ホーリットはセロトニンとよく似た化学構造を持つインドール化合物で、ノルアドレナリン放出を促進して最終的に枯渇させ、ノルアドレナリン遮断作用を発揮するとか(参考:抗精神病薬の選び方と使い方、渡辺昌祐ほか、新興医学出版社)で、ほかの抗精神病薬とは作用が異なり、効き心地もひと味もふた味も違います。英語版Wikipediaをみると20mgで抗不安効果があると書いてありますね。知りませんでしたが臨床経験には合っていますね。日本語Wikipediaには項目がないマイナー薬ですが、独特の効き心地があり、私としては最後の切り札的に使ってきました。実際、他の定型抗精神病薬で効果不十分だがホーリットに救われた人はそこそこいます。問題は、ロット不良から先日来市場から消えてしまっている(数名の方を他剤に変更せざるを得ませんでした)ことでして、アルフレッサファーマさんしっかりして!このまま販売中止とかいうことのないように、よろしくお願いしますよ!!

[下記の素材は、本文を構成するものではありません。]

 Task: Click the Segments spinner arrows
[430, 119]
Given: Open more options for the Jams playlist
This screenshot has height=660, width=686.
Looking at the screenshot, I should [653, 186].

ふー、書き出したら長くなってしまい、学会準備も重なって超遅筆になってしまいました。ほかにもメレリル®とか抜けてますけど、発売中止ずみですし今回はご勘弁を。こうして並べてみると意外と賦活系というか、自我障害や陰性症状に効果を期待できるものがそこそこありますね。ジプレキサ®に代表される非定型抗精神病薬のように明確に陰性症状を改善するのとは違うのですが、独特の味わいがあり、これらの定型抗精神病薬の特性を理解して上手に使い分けるのが、かつての統合失調症(いや、精神分裂病と呼ばれた時代ですね)治療の達人だったように思います。錐体外路系や抗コリン系など、目につく副作用が多いことは大きなデメリットですが、非定型抗精神病薬でもメタボ系などの定型薬にはない新たな副作用もあり、個人的には切り札の一つとしてこれからも上手に使っていきたいと思っております。
今日の一曲はラフマニノフの前奏曲作品23-5ト短調を、ニコライ・ルガンスキーのライブでどうぞ。中間部の盛り上がりが素敵です。ルガンスキーはモスクワ在住のロシア人で、今春来日予定がキャンセルされています。戦争と音楽、なかなか難しいテーマですね。ではまた。